Eren nie mógł wykrztusić z siebie słowa. Miał przed sobą przedmiot, o którym marzył już jakiś czas! Ostatnio nawet zaczął odkładać pieniądze, a teraz miał zegarek Rolex przed sobą!

Patrzył w oczy Ackermanowi i zaczął potrząsnąć przecząco głową.

- Nie mogę tego przyjąć - powiedział półgłosem patrząc na przedmiot - On kosztował tys...

- Dużo - przyznał Levi bo, byłoby to głupie gdyby zaczął zaprzeczać - Ale to prezent więc musisz przyjąć - powiedział i przytaknął głową.

Widząc, że młodszy chce coś jeszcze powiedzieć złapał go za nadgarstek i prowadząc w stronę biurka położył na nim pudełeczko. Puścił Erena i wyciągnął zegarek z opakowania. Podwinął rękaw jego bluzy do przedramienia po czym zakładając zegarek na nadgarstek szatyna powiedział

- To prezent ode mnie i poniekąd od mojej mamy - dokończył zapinać klamrę paska. Złapał za dłoń i unosząc ku górze spójrzał na Erena, który właśnie przyglądała się swojemu nadgarstku.
- Ładny, nie? - popatrzył pewnie na młodszego.

- Levi! - uniósł się odrywając wzrok od przedmiotu i skupił się na kobaltowych tęczówkach - Dziękuję, dziękuję, dziekuje! - uwiesił się na szyi starszego kręcąc głową nie dowierzając w to co znajduje się na jego własnym nadgarstku.

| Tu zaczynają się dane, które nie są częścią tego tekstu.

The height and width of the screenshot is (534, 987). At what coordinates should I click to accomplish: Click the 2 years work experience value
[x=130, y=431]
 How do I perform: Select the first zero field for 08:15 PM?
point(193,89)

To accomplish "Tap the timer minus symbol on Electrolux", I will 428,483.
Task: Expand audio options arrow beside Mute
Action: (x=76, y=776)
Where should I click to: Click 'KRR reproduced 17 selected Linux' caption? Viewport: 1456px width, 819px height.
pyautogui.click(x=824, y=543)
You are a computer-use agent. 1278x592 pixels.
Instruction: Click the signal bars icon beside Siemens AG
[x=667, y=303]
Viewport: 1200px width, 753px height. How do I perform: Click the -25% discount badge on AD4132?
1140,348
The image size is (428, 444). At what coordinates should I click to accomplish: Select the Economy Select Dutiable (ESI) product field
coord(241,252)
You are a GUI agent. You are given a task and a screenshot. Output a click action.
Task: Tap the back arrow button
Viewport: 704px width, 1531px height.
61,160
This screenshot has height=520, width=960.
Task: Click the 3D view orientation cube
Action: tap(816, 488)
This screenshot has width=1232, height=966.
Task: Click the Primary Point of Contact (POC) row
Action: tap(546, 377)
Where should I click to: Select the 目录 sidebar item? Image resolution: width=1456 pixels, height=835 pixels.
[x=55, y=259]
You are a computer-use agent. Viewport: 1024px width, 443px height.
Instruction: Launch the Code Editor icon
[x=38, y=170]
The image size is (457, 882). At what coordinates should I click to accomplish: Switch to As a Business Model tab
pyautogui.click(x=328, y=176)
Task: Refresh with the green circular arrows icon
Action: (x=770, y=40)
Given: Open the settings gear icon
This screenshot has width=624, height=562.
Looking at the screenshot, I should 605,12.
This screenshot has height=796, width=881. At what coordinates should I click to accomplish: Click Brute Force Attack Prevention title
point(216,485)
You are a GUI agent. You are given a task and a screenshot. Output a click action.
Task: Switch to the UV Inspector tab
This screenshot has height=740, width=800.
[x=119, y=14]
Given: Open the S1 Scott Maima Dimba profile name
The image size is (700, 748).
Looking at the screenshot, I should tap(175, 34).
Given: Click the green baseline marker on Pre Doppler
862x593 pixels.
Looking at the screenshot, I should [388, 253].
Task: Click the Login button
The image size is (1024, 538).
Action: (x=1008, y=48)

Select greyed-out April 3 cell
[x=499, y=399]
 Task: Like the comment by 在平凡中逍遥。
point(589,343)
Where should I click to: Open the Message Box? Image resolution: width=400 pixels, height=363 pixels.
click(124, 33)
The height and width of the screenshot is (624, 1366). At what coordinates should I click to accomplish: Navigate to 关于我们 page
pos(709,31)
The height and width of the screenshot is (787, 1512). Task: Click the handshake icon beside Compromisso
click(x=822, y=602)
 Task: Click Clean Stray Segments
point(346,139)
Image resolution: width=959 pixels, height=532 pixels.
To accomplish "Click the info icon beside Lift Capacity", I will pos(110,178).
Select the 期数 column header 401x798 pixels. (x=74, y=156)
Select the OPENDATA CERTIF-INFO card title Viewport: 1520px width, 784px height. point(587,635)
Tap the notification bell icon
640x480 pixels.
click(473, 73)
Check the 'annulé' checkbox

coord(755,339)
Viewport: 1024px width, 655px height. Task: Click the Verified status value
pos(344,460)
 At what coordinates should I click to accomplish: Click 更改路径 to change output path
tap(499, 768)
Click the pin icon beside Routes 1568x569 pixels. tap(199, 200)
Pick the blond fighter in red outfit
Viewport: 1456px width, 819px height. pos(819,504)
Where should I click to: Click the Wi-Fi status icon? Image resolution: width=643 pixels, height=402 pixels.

Ackermann odwzajemnił uścisk, jednak nie tak mocno jak Eren. Trwali tak dopóki Eren nie odsunął się lekko od starszego. Levi mógł teraz patrzeć w te piękne oczy, w których teraz tańczyły iskierki szczęścia. Ujął jego twarz w dłonie przybliżył do siebie by zacząć się wymieniać z Erenem muśnięciami warg, do momentu gdy z salonu nie zaczęła lecieć głośna muzyka oznaczająca dopiero teraz rozpoczęcie imprezy.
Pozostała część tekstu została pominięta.